Но навещать мать ему нравилось, а она оказалась прекрасным слушателем. Он начал приносить с собой еду, книги, уроки. Валяясь в траве рядом с ее надгробием, он болтал без умолку все, что в голову придет, — о том, что было сегодня и что будет завтра. О своей жизни.
Не успев осознать, что делает, Фальк лег на короткую жесткую траву у могилы. Вытянул ноги. Деревья над головой отбрасывали тень, и жара казалась чуть менее невыносимой. Устремив взгляд в небо, он еле слышно — почти шепотом — повел рассказ о Хэдлерах и о возвращении домой. О том, как вновь увидел Гретчен. Про тяжесть в груди, которая возникла, когда он увидел Мэнди в парке и Иэна в магазине. Поведал ей о своих страхах и о том, что, может, он так никогда и не узнает правды о Люке.
После того, как у него кончились слова, он закрыл глаза и просто лежал неподвижно рядом с матерью, а земля и воздух баюкали его, окутав теплом.
Когда Фальк проснулся, солнце было уже в другой стороне. Зевнув, он поднялся с травы и потянулся, разминая затекшие мышцы. Сколько он пролежал тут, было неясно. Он встряхнулся и зашагал обратно через кладбище к главным воротам. Но на полпути остановился. Была еще одна могила, которую ему следовало навестить.

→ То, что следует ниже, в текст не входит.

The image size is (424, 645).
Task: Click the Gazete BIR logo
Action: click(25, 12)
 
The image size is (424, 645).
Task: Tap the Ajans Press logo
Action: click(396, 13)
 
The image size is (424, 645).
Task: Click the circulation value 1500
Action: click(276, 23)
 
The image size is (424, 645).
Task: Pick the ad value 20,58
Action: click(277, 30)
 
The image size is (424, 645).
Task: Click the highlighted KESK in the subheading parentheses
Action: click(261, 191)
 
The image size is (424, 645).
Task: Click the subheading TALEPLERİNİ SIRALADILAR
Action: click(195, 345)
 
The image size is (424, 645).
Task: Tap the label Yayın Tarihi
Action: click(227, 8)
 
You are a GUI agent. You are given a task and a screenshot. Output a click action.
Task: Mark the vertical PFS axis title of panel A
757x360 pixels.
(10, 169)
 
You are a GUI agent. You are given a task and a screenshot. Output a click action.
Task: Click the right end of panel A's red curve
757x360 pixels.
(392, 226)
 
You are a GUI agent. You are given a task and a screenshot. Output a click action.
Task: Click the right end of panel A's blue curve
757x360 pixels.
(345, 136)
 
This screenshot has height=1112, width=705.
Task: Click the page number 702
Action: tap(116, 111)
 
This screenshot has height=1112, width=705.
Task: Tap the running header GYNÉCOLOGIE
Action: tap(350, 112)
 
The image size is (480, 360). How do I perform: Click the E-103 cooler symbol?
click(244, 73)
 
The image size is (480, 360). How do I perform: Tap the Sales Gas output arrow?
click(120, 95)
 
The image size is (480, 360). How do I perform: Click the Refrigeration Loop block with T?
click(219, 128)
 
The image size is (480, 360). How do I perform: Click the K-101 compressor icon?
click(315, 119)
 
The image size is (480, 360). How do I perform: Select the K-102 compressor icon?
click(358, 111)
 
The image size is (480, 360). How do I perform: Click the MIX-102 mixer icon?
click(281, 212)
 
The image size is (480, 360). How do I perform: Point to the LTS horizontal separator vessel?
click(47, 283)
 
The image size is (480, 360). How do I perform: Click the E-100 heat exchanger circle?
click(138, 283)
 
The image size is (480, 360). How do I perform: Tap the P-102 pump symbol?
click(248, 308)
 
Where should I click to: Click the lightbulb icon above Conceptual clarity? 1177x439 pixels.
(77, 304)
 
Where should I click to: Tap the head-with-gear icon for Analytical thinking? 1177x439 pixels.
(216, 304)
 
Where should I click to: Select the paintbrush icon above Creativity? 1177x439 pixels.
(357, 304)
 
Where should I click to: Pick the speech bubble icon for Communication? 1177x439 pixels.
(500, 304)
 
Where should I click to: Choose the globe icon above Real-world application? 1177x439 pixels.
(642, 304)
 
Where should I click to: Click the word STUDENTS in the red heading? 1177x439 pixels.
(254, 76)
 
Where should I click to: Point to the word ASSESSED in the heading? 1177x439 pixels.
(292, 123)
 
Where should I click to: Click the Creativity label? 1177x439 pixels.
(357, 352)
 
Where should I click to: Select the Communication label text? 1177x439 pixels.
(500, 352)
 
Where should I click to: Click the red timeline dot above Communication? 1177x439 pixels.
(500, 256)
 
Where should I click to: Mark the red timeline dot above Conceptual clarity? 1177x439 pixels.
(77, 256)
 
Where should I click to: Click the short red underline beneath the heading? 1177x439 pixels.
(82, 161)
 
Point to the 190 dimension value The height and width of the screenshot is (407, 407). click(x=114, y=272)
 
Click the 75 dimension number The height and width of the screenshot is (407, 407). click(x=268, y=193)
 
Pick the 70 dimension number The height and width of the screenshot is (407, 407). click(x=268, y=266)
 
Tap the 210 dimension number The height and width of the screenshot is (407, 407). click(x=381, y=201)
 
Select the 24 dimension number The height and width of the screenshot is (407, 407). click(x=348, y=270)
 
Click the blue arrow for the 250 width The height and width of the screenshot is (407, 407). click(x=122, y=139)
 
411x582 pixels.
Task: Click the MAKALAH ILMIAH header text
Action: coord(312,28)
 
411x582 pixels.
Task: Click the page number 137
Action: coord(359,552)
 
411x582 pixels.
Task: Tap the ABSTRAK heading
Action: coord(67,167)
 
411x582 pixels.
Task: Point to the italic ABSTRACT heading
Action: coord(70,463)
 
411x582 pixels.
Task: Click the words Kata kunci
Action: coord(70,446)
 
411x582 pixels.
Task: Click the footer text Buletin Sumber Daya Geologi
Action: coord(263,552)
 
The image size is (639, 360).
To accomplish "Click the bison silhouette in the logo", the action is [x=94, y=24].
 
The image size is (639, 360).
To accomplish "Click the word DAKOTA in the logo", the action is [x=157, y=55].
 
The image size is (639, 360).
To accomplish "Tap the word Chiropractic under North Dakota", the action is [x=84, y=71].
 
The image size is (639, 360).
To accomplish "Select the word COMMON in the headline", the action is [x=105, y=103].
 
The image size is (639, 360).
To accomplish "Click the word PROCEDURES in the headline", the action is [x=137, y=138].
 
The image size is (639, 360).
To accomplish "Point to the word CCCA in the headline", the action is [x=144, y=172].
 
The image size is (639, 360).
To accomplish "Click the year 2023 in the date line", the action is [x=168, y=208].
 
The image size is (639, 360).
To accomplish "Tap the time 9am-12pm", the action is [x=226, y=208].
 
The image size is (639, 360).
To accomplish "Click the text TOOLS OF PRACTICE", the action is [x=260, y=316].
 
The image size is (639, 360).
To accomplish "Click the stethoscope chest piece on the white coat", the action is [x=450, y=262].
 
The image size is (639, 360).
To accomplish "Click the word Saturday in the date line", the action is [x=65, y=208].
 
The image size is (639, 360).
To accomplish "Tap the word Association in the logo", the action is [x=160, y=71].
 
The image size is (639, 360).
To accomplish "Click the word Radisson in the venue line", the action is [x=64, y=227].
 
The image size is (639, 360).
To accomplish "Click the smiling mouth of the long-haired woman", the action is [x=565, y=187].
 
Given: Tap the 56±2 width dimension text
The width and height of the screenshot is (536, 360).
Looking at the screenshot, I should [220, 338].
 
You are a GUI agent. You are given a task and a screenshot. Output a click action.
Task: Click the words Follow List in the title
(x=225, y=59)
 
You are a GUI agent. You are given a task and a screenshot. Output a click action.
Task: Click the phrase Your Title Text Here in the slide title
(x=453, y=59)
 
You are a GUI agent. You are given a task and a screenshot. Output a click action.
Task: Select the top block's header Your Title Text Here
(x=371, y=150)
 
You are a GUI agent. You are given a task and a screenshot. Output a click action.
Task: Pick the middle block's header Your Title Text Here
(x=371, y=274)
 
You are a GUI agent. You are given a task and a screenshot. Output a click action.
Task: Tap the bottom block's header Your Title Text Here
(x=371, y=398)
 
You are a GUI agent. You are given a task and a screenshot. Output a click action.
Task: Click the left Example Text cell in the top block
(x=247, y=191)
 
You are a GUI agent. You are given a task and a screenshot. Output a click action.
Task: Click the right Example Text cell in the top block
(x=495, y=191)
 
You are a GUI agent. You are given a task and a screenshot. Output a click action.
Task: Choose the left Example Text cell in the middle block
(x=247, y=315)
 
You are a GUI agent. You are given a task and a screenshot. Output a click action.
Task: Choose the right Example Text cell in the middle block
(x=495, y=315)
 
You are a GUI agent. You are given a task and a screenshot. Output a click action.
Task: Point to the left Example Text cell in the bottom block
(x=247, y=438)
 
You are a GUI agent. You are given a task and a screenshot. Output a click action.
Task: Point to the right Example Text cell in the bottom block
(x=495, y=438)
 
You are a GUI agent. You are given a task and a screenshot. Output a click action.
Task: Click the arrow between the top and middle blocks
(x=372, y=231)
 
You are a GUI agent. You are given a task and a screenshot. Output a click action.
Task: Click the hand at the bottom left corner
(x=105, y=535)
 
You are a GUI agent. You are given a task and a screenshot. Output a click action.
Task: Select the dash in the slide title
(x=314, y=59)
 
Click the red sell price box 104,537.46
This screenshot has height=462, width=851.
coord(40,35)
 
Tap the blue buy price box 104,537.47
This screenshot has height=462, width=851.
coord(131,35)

Чтобы найти ее, потребовалось гораздо больше времени. Могилу он видел всего один раз, во время похорон, незадолго до того, как покинул Кайверру навсегда. В конце концов он наткнулся на нее чуть ли не случайно: небольшая плита, скромно притулившаяся среди других, более вычурных надгробий. Она совсем заросла сухой желтой травой. У плиты лежал единственный букет — связка иссохших стеблей в истрепанной полиэтиленовой обертке. Достав салфетку, Фальк наклонился, чтобы отчистить от грязи выгравированное на плите имя. Элеанор Дикон.